368 Broadway: the NYC Building That Nurtured the Film Careers of Greta Gerwig, Lena Dunham, the Safdie Brothers, and More

Somehow I’d never heard of this before watching this video (nor it seems, had much of anyone else outside of the participants), but the building located at 368 Broadway in Manhattan was, in the years after 9/11, the creative home for a surprising number of filmmakers: Greta Gerwig, Lena Dunham, the Safdie brothers (Josh & Benny), the Neistat brothers (Casey & Van), the Schulman brothers (Ariel & Nev), and Henry Joost.
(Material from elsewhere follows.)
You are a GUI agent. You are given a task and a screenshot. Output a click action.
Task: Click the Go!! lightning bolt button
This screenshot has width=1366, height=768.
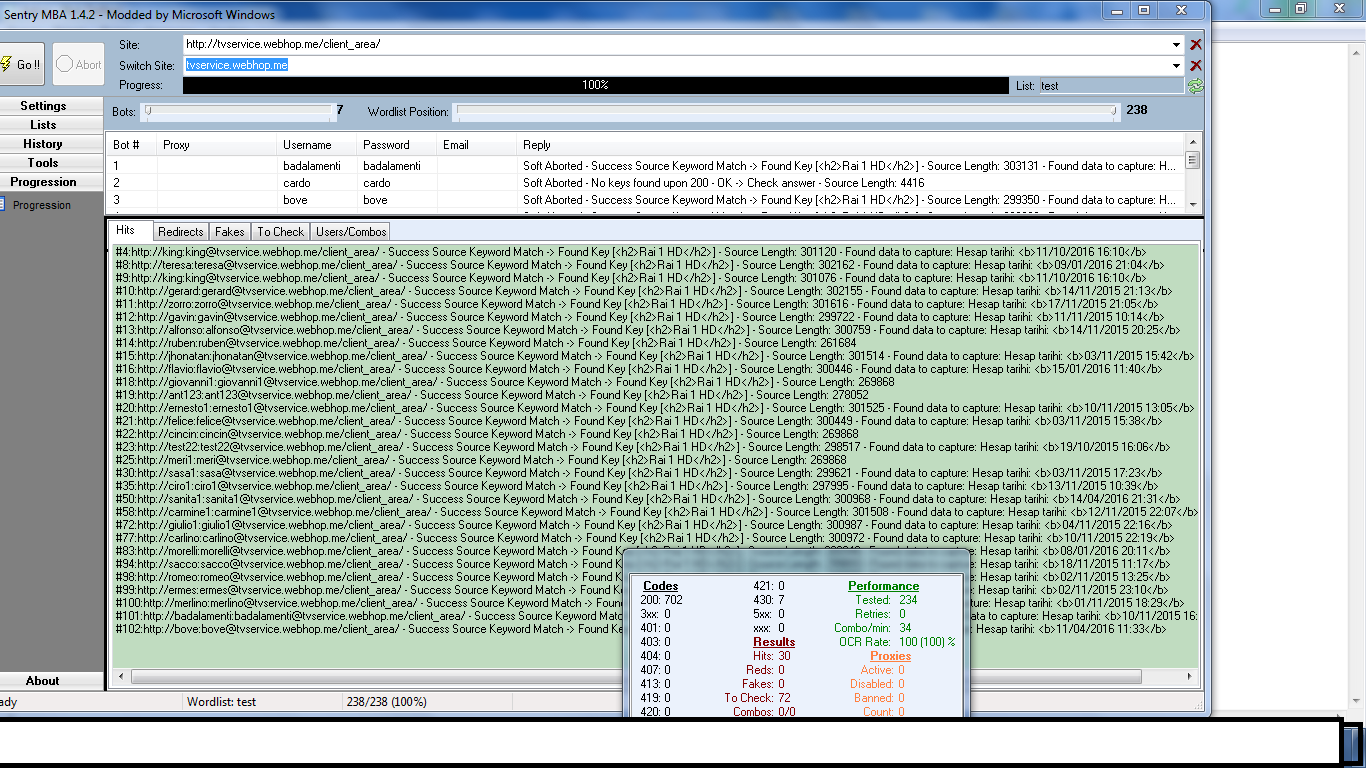point(21,64)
Here’s a clip of Van Neistat talking about those days (starting at 19:50):

Brian Eno had a word for places like 368 Broadway and the people who gather together to create: scenius. Austin Kleon elaborated on scenius in his book Show Your Work:

There’s a healthier way of thinking about creativity that the musician Brian Eno refers to as “scenius.” Under this model, great ideas are often birthed by a group of creative individuals — artists, curators, thinkers, theorists, and other tastemakers — who make up an “ecology of talent.” If you look back closely at history, many of the people who we think of as lone geniuses were actually part of “a whole scene of people who were supporting each other, looking at each other’s work, copying from each other, stealing ideas, and contributing ideas.” Scenius doesn’t take away from the achievements of those great individuals: it just acknowledges that good work isn’t created in a vacuum, and that creativity is always, in some sense, a collaboration, the result of a mind connected to other minds.